Predicting Which Passenger Survived the Titanic

This project is probably the rite of passage for everyone getting into data science. I never really enjoyed the movie, but the door could totally fit both Rose and Jack.

This project is binary classification problem, where the passenger either survived (1) or died (0). Here is a list of the columns of the dataset:

  • PassengerID - Unique ID for each column
  • Survived - Whether the passenger survived (1) or not (0)
  • Pclass - Class of the passenger's ticket. Either 1, 2 or 3.
  • Sex - Passenger's sex (male or female)
  • Age - Passenger's age
  • Sibsp - Number of sibling or spouses aboard the Titanic
  • Parch - Number of parents or children aboard the Titanic
  • Ticket - Passenger's ticket number
  • Fare - The price paid for the passenger's ticket
  • Cabin - Passenger's cabin number
  • Embarked - Port where the passenger embarked. Can be:
    • C - Cherbourg
    • Q - Queenstown
    • S - Southampton

Although we know exactly who survived the Titanic, the project is still useful to apply important concepts in data science and machine learning.

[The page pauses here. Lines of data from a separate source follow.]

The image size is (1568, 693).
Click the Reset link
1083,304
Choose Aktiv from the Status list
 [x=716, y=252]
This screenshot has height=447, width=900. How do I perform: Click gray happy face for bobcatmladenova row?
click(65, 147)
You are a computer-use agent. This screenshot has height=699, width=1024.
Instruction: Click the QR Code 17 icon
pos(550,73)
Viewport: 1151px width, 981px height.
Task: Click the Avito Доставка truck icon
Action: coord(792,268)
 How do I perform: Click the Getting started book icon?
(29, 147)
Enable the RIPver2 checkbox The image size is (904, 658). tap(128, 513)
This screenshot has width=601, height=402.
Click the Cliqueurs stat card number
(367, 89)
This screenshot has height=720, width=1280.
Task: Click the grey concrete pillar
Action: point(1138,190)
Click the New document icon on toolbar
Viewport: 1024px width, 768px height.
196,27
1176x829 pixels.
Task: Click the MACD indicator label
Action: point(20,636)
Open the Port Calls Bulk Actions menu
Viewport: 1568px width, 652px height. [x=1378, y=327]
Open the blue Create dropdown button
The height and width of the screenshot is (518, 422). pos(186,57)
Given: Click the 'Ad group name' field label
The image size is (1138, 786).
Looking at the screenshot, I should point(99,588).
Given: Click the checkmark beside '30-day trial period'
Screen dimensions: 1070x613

So here it is!

Objective: Predict which passenger survived the Titanic (Jack died)

Techniques used:

  • Pandas, matplotlib, numpy
  • Scikit-learn
  • Logistic regression, cross-validation, k-nearest neighbours
  • Regular expressions
  • Heatmap
  • Recursive feature elimination
  • Hyperparameter optimization
  • Grid search
  • Random forest classifier